De repente, o mendigo parou de pedir dinheiro aos transeuntes. Alguém oferecia algo inusitado: um sorriso. Sem dentes, é verdade, mas um sorriso. Apesar de encabulado, diante da surpreendente oferta, o mendigo sorriu de volta. Outro sorriso banguela, mas também um sorriso. O mendigo tentou se lembrar da última vez em que sorrira assim, com o sol alto e os pés no chão. Não conseguiu, e o sorriso foi embora, como se percebesse que errara o endereço – aquela boca vazia e maltratada não parecia um lar de sorrisos.

O alguém que sorria notou a mudança de expressão no rosto do mendigo, mas não desistiu: continuou alegremente exibindo-lhe as gengivas. Ao notar a insistência do alguém sorridente, o mendigo foi tomado por uma vontade incontrolável de retribuir a oferenda e não resistiu: voltou a sorrir. Passou-lhe pela cabeça, então, que talvez o sorriso fosse contagiante como o bocejo. Ao pensar em bocejo, um tremor atingiu-lhe a face, vindo das profundezas do corpo, como um sismo, os olhos fecharam e a boca abriu até sua extensão máxima. Bocejou, ruidosamente. Logo que se recompôs e pôde voltar a abrir os olhos, viu que o alguém sorridente agora era alguém bocejante, contagiado.

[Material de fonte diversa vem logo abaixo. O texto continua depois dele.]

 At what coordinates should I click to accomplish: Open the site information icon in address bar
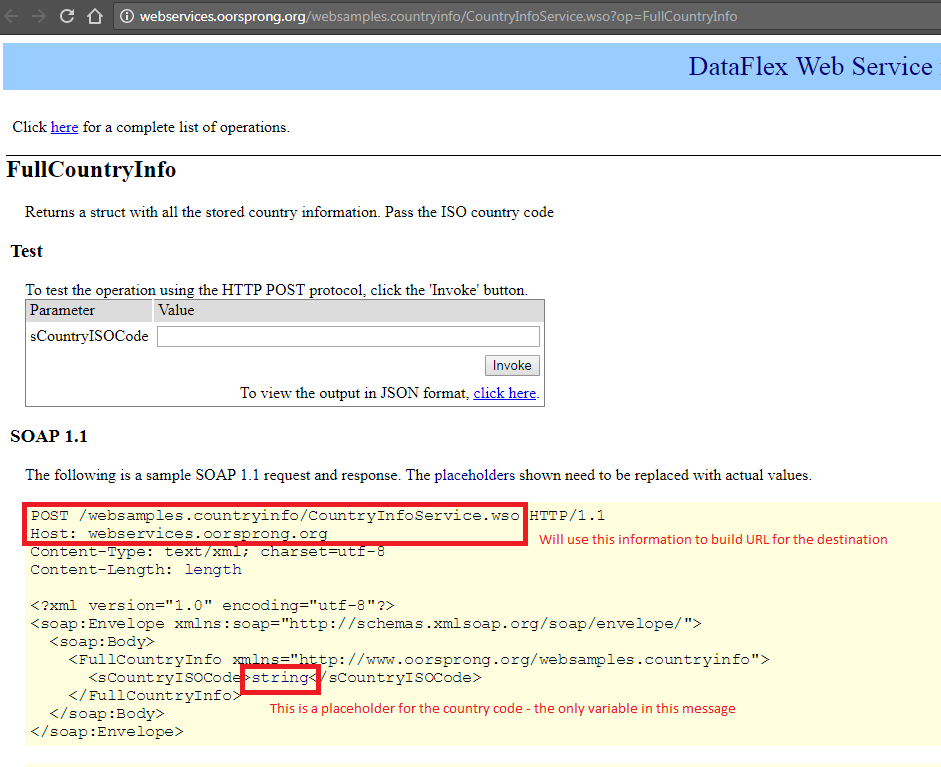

“Um sorriso por um bocejo, uma boa troca”, pensou o mendigo. Antes que pudesse sorrir do próprio gracejo, contudo, teve de se esquivar de um passante apressado, que quase o atropelou. Num primeiro momento, xingou, amaldiçoou e gesticulou. Mas logo desistiu de demonstrar sua indignação contra a falta de cuidado do pedestre, ao notar que nem seus berros eram capazes de chamar atenção para si. Com a mão erguida, num último gesto contra o atropelador, contra a indiferença, contra o mundo, sentiu-se invisível. Por pouco tempo. Logo percebeu que o alguém bocejante, que agora voltara a ser sorridente, continuava dedicando toda a sua atenção a ele. E o imitava, com a mão erguida, acenando – e sorrindo, a plenas gengivas. Alguém, em meio à multidão, notava-o. Alguém era capaz de ver além de suas roupas puídas, da camada de sujeira que cobria sua pele, de sua própria pele maltratada. Alguém o enxergava como igual, como ser humano, digno de um aceno, de um sorriso. Feliz, o mendigo voltou a sorrir.

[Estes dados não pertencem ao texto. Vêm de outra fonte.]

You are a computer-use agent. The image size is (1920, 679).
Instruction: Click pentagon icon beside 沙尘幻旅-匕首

Por um momento breve e eterno, como são os momentos que permanecem, o mendigo e o alguém se entenderam, sem palavras, apenas com sorrisos e acenos. Até outro alguém perceber o que se passava. E o instante puro de compreensão humana passou, quando o outro alguém gritou: “Pare de se engraçar com o meu filho, vagabundo! Vou chamar a polícia!”. Assustado, o alguém deixou de ser sorridente, passando a chorar como bebê – que era. O susto foi contagioso como o sorriso, mas não o choro. O mendigo que pensara ter esquecido como sorrir, esquecera como chorar. Sem ação ou lágrimas, ficou olhando para o bebê que chorava e nem notou que agora tinha a atenção de todos os transeuntes: era apontado e ofendido pela multidão. Antes de ser posto para correr por um justiceiro de ocasião, o mendigo ainda sorriu uma última vez para o alguém que chorava – sentindo-se culpado, quis reparar sua falta, devolver o sorriso que havia roubado.

***

Participei com esse conto/crônica (croniconto) de um concurso literário. Não ganhei, claro. Tudo bem. Gosto mais de ganhar sorrisos do que prêmios. Que o fim-de-semana reserve a todos muitos sorrisos (e não os cobre de volta).